Print the records below from the first line through the line containing "Task: Open the 帐号保护 menu", both included, word for word.
++++ Data for review ++++
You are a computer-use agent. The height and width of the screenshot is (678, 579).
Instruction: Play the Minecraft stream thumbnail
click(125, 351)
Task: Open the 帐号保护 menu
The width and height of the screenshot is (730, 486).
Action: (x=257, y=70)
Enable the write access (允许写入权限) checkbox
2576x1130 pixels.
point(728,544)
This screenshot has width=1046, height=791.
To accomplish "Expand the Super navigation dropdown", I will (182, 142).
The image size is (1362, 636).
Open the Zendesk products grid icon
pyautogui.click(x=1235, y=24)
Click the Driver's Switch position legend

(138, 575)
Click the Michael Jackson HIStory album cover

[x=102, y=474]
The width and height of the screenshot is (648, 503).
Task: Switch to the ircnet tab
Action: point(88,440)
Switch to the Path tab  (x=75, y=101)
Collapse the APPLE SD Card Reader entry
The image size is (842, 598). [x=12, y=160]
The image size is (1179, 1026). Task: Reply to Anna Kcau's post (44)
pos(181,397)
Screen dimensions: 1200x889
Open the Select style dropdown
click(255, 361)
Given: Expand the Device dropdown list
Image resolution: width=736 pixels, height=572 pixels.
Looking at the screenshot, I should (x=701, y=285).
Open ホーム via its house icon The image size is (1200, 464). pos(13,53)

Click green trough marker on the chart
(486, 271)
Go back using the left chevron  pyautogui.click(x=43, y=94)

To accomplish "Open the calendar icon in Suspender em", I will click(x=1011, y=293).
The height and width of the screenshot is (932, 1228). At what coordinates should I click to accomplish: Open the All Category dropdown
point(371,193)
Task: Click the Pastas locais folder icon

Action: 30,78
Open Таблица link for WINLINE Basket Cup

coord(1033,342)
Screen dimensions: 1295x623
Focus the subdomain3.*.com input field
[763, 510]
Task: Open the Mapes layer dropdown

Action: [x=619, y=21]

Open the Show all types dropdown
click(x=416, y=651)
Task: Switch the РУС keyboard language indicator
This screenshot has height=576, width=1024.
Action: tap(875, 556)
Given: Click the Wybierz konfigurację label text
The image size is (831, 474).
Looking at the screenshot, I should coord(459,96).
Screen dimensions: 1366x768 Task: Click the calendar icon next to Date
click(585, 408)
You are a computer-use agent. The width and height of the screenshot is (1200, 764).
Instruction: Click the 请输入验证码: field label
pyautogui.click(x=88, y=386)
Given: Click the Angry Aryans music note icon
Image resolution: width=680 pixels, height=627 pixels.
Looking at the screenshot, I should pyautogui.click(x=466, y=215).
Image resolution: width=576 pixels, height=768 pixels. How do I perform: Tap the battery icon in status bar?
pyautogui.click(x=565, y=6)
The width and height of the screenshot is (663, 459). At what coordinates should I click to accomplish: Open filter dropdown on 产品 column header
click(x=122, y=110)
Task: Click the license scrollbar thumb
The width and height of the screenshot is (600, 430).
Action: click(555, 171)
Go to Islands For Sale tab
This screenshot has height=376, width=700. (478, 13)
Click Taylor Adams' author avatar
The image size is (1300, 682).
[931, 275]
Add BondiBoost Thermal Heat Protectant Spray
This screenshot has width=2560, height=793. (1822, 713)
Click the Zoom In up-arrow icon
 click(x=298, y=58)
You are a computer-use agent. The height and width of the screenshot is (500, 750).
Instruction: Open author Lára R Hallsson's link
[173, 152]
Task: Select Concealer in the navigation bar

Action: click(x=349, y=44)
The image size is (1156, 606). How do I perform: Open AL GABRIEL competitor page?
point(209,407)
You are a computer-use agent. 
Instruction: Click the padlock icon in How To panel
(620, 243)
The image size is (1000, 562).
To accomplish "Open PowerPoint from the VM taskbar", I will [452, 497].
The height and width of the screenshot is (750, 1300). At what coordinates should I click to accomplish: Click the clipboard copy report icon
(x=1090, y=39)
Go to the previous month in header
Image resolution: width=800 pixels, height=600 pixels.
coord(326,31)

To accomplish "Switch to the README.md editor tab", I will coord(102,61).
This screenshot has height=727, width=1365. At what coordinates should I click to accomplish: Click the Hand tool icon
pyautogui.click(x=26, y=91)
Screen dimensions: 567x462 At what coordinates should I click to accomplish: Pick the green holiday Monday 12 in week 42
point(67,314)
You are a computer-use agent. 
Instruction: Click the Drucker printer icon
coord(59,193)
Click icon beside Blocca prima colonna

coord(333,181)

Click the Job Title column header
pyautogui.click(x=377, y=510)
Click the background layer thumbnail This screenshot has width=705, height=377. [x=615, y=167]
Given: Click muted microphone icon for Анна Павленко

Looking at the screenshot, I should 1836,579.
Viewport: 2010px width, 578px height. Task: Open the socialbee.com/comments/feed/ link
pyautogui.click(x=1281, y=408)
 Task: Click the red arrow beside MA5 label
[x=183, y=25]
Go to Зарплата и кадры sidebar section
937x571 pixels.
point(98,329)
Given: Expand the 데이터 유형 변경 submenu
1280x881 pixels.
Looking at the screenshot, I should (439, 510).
++++
Solution for this exercise –
You are a computer-use agent. The height and width of the screenshot is (678, 579).
Instruction: Play the Minecraft stream thumbnail
click(125, 351)
Task: Open the 帐号保护 menu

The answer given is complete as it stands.